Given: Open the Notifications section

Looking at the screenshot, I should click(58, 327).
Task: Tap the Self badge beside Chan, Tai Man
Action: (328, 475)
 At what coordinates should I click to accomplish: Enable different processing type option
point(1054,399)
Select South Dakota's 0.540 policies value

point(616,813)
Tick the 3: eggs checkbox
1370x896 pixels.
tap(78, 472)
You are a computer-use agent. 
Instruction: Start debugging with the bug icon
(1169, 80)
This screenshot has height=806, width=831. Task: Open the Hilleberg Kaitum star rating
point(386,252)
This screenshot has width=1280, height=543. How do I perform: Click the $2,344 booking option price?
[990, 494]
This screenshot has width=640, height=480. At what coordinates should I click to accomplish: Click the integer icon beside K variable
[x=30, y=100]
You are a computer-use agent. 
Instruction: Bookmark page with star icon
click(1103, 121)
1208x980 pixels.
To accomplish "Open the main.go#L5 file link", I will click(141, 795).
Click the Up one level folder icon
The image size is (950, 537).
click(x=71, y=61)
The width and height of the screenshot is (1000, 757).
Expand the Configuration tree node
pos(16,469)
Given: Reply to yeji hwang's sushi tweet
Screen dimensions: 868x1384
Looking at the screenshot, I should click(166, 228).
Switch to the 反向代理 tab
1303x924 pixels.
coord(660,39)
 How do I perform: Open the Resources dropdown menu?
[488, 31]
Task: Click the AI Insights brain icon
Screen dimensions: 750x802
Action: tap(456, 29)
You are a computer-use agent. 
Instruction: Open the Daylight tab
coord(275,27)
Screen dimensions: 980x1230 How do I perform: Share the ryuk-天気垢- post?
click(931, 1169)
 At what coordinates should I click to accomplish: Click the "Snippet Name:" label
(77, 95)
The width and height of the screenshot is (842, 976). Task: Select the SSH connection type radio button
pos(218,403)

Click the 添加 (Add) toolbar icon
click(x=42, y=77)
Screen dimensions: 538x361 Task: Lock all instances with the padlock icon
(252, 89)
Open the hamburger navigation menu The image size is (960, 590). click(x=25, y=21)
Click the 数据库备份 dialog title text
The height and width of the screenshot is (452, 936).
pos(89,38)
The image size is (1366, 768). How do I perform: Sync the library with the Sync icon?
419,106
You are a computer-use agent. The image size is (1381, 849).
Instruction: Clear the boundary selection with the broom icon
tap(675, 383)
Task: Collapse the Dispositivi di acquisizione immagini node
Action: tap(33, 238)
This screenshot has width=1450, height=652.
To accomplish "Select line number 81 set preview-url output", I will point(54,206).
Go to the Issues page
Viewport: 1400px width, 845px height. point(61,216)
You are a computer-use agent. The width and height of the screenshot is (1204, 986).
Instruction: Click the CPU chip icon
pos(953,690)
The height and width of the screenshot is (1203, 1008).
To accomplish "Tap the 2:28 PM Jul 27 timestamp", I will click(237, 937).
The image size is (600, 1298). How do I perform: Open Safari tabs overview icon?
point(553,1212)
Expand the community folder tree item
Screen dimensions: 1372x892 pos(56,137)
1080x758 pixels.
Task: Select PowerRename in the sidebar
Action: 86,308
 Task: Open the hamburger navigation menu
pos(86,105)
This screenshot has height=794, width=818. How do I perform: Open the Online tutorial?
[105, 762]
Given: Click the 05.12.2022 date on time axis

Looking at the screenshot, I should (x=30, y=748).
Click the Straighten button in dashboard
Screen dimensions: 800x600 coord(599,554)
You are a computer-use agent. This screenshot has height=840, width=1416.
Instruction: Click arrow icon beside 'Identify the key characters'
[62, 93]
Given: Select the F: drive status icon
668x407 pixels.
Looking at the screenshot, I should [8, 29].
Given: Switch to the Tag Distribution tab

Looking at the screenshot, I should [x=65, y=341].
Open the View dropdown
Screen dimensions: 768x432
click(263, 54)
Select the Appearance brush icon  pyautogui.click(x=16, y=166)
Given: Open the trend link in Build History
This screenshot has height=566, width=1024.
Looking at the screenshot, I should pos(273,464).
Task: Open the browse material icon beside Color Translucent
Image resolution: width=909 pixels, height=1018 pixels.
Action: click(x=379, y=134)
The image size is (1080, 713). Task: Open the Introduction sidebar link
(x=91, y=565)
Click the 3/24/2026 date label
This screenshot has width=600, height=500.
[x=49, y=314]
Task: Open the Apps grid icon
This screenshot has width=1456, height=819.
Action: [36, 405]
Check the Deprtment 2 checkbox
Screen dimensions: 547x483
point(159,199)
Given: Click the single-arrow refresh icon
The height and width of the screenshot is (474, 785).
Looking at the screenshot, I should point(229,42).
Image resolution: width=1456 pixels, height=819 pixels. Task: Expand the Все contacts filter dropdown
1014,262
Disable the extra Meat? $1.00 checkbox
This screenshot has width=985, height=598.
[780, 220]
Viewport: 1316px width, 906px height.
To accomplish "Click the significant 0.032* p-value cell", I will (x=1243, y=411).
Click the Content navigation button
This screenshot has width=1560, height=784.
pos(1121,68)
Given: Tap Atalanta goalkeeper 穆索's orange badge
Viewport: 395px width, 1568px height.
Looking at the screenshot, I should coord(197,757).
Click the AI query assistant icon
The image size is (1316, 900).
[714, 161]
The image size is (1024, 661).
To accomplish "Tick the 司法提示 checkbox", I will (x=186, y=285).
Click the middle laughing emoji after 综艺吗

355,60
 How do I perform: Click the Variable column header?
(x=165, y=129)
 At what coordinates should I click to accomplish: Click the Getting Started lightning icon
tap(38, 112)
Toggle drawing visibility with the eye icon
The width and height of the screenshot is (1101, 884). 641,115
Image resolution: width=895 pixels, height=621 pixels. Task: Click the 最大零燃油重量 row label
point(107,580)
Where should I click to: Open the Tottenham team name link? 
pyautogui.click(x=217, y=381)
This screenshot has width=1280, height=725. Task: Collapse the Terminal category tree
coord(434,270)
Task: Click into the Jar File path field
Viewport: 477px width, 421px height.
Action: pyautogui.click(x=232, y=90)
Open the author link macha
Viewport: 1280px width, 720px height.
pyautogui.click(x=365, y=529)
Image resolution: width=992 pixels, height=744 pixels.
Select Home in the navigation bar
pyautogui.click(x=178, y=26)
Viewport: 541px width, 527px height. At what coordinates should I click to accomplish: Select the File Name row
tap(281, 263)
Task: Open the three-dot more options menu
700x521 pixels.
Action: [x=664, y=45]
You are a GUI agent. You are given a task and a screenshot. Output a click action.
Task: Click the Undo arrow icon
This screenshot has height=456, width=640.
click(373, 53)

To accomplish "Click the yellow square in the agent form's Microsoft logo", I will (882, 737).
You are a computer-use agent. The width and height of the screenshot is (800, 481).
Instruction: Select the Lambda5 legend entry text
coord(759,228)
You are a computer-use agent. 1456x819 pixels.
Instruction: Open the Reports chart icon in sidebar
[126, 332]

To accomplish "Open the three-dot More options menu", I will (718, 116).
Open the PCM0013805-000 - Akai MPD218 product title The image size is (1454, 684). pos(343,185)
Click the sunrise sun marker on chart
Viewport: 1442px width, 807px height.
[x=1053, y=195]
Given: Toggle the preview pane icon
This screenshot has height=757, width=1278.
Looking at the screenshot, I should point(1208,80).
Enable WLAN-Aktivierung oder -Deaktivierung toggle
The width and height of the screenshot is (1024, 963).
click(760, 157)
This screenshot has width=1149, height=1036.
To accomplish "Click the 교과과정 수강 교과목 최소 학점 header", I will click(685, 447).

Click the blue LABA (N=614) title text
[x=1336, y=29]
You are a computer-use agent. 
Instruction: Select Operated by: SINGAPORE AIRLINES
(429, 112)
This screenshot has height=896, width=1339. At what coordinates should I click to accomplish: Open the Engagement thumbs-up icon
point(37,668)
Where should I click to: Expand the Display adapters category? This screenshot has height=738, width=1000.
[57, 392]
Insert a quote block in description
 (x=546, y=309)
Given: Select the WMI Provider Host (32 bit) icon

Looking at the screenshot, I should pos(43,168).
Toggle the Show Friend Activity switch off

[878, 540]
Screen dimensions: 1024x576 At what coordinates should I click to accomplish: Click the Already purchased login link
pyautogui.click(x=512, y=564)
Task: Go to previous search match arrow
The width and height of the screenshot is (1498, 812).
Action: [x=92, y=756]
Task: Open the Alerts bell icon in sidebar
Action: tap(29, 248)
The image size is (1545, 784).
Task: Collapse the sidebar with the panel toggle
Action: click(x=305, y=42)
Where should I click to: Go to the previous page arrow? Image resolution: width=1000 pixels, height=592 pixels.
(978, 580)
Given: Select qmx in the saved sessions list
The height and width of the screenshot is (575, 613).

Task to complete: Format as a Markdown table with columns Row and Line, starting with the line that contains "Click the sunrise sun marker on chart" and going on through the line that contains "[x=1336, y=29]", with both of those lines included and blank lines left out.

Response for this exercise:
| Row | Line |
|---|---|
| 1 | Click the sunrise sun marker on chart |
| 2 | Viewport: 1442px width, 807px height. |
| 3 | [x=1053, y=195] |
| 4 | Given: Toggle the preview pane icon |
| 5 | This screenshot has height=757, width=1278. |
| 6 | Looking at the screenshot, I should point(1208,80). |
| 7 | Enable WLAN-Aktivierung oder -Deaktivierung toggle |
| 8 | The width and height of the screenshot is (1024, 963). |
| 9 | click(760, 157) |
| 10 | This screenshot has width=1149, height=1036. |
| 11 | To accomplish "Click the 교과과정 수강 교과목 최소 학점 header", I will click(685, 447). |
| 12 | Click the blue LABA (N=614) title text |
| 13 | [x=1336, y=29] |